Dans la société traditionnelle karakalpake, le barde a un rôle et un statut très importants. Il est le porteur d’un savoir transmis de génération en génération et qui se décline à trois niveaux. Tout d’abord, le barde transmet une mémoire. Cette mémoire contient des éléments puisés dans des sources historiques et mythologiques. Elle nourrit ainsi le sentiment d’appartenance identitaire. Ensuite, le barde possède un savoir artistique qui lui a également été transmis par un maître et auquel il se réfèrera toute sa vie. Le contenu des épopées s’exprime donc à travers une esthétique musicale singulière dont les fondements ont été forgés par les grands maîtres du passé (Aqımbet, Muwsa, Su’yew, Genjebay...). Enfin, le barde a la fonction sociale de transmettre des valeurs morales et éthiques à l’assemblée réunie pour l’écouter chanter. Il joue le rôle d’un modèle exemplaire, non seulement auprès de ses élèves qui cherchent à l’imiter, mais également pour l’ensemble de la société, attentive à sa voix et à sa sagesse.

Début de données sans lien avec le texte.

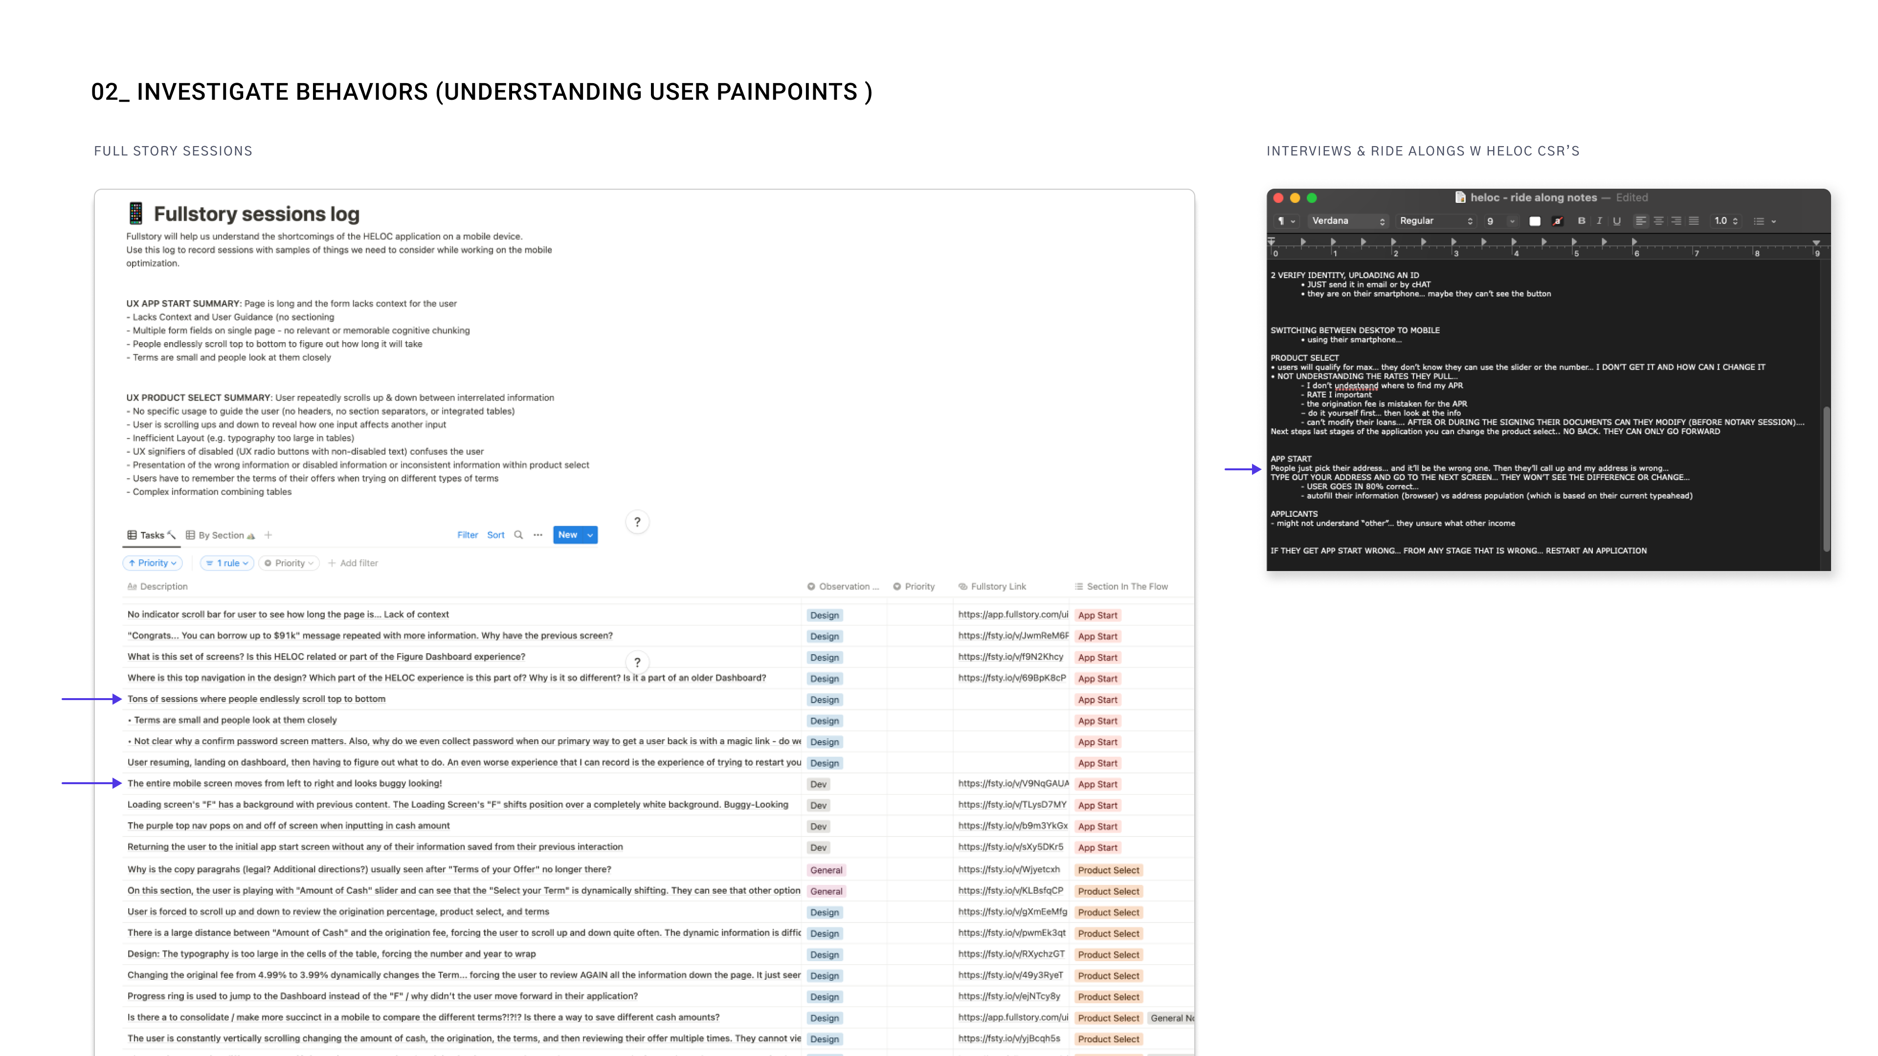The image size is (1878, 1056).
Task: Open the three-dots more options menu
Action: pos(538,535)
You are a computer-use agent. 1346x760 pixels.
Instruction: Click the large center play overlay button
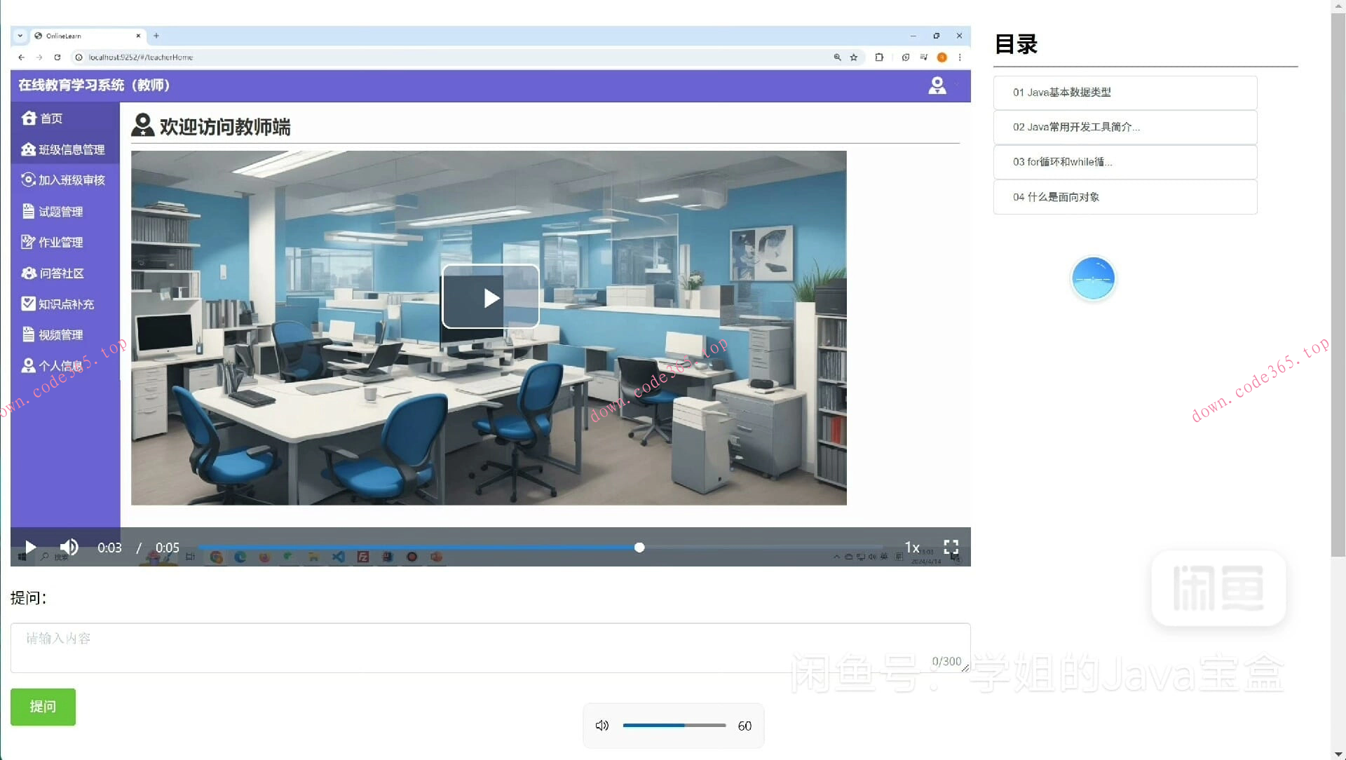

Il est évident que l’évolution technique et socio-culturelle des dernières décennies a considérablement réduit la fonction sociale des bardes et leur espace d’expression. Celui-ci est désormais soumis aux contraintes temporelles de concerts à l’étranger, de festivals et de concours ainsi que de commémorations nationales où les prestations de chacun dépassent rarement une dizaine de minutes. De plus, en écho aux transformations radicales qui ont eu lieu au cours du 20ème siècle, les bardes sont aujourd’hui moins souvent invités aux mariages mais remplacés plutôt par une sono généreuse en décibels. Dans ce contexte, certains ont fait le pari, en plus de leur activité de barde, de mélanger des éléments traditionnels à la musique pop. D’autres, au contraire, se sont lancés dans un travail de reconquête d’épopées intégrales, à partir d’enregistrements anciens (G. Allambergenova, J. Piyazov). Quoi qu’il en soit, le nombre d’étudiants inscrits au Collège d’Arts de Nukus, sous la houlette de G. O’temuratov, T. Qalliev, Q. Tınıbaev ou encore B. Sırımbetov, n’a jamais été aussi élevé depuis sa création en 1991. L’intérêt des jeunes à prendre la relève est indéniable, comme en témoigne leur participation aux concours ou encore l’inventaire de 2010 au cours duquel ils ont été enregistrés dans tous les districts karakalpaks. Ainsi, l’édition de ce disque veut témoigner de la vitalité des traditions épiques chez les Karakalpaks, rendre hommage aux bardes les plus représentatifs de la société actuelle et supporter les jeunes qui remontent le courant délicat d’un art ancestral dont la transmission orale a traversé les siècles jusqu’à aujourd’hui.